This article was first published in the Steamboat Pilot. By Nicole Inglis.
Steamboat Springs — The 42 concentric rings in the core of a lodgepole pine being passed around Room 213 of Colorado Mountain College’s academic center show much more than the tree’s year-by-year history.
There’s a story between the rings, where a spiral flush of pale blue wood shows where the mountain pine beetle’s saliva infected the wood with a fungus that eventually would lead to the tree’s death. It showed the tunnels through the bark where the beetles wove their design of destruction into the wood.
But Colorado Mountain College’s first forest expo brought in local and regional forestry experts and professionals to share their views on life after death for beetle-killed pine and other local trees.
The expo was organized by CMC student and sustainability studies major Gary Keeling, who will be graduating in a few weeks.
“A lot of what we’re taking away from sustainability studies is that we have a disconnect between the consumer products with the natural resources,” he said. Dead trees are “a natural resource, and we have a huge amount of resources, so that’s huge to be able to make use of that.
“That closes the loop.”
John Twitchell, of the Colorado State Forest Service, spoke about the lodgepole pine and its uses while outside in a parking lot Randy Edmond gave a demonstration on sawing the blue-stained lodgepole pine wood on a mill.
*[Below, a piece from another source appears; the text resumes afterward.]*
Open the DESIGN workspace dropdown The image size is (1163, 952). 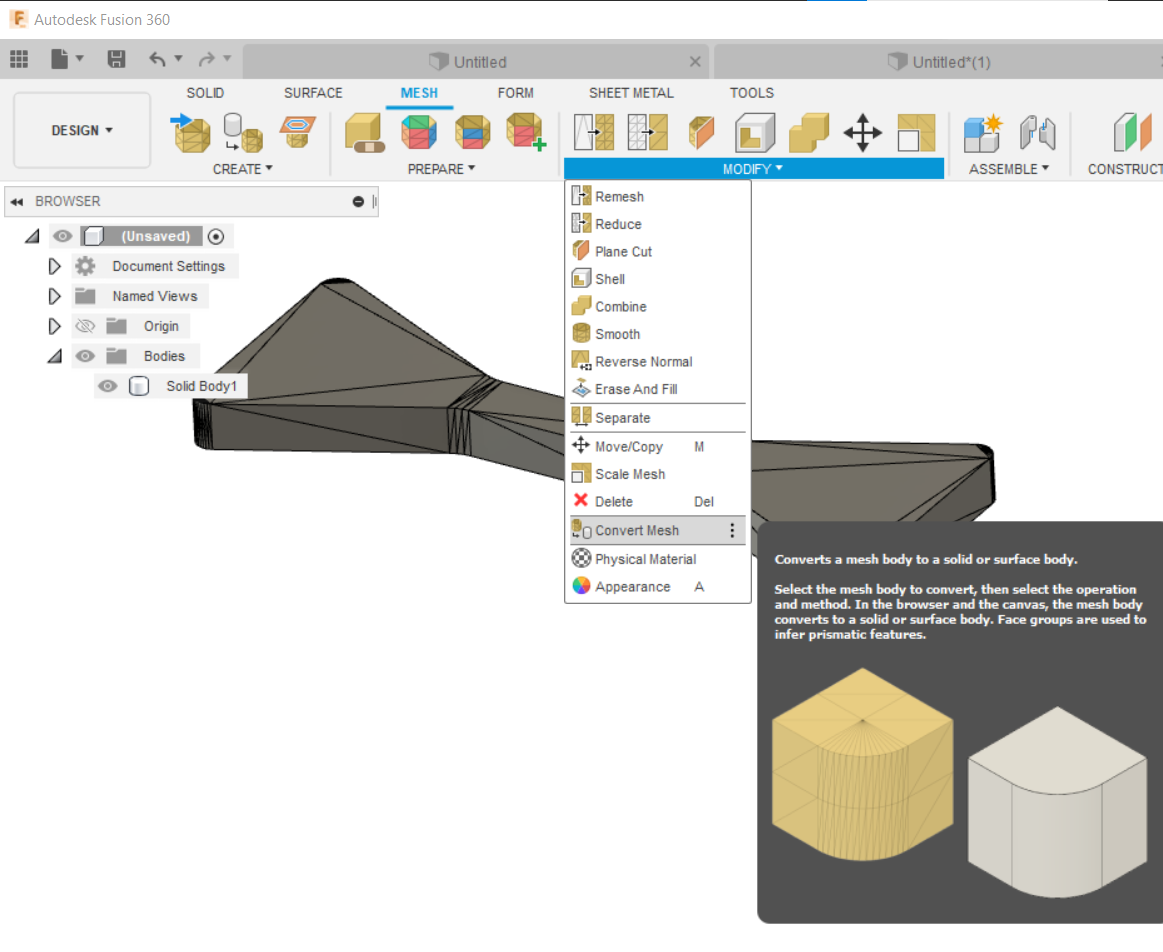point(81,130)
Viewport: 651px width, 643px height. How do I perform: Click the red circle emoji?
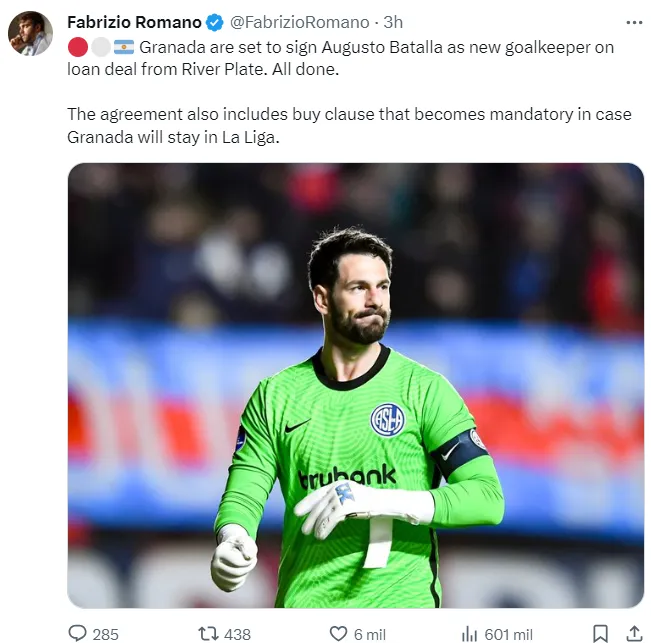coord(78,47)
Trent Jones, owner of Mountain Pine Manufacturing, shared how he is using the beetle-killed wood to launch a business making wood strand mulch for erosion control. He said it’s a safer, more effective, longer-lasting and sustainable alternative to straw.
“The goal with forestry is, ‘Go get the best value out of the piece of wood you have,’” Jones said.
And that doesn’t necessarily mean lodgepole pines.
Jim Ficke, of Natural Resources Consultants, said that when he’s making defensible space or thinning forests for clients, he’s looking at what the leftover wood could become.
He said choke cherry wood is hard with a beautiful grain. Sarvis berry wood also is strong and light and would make great handles for tools like axes and hammers or even tent stakes. He looks for interesting burls or woods that someday could be turned into bowls, ladles or fine art and furniture.
“We’re trying to make products out of this wood that would normally go in the slash pile and get burned at the end of the year,” he said.
Forestry experts think the worst of the pine beetle epidemic is over, but the dead trees remain. Keeling said it’s thought the peak of pine beetle wood mitigation won’t come for another five years as the housing market, and thus lumber demand, begins to pick up.
But while the lodgepole pines can breathe a sigh of relief, the spruce bark beetle is beginning to cause extensive damage to spruce trees in Southwest Colorado. Another epidemic could be on its way, but with it could be more opportunity to sustainable products.
“It’s not easy being a tree,” Ficke said.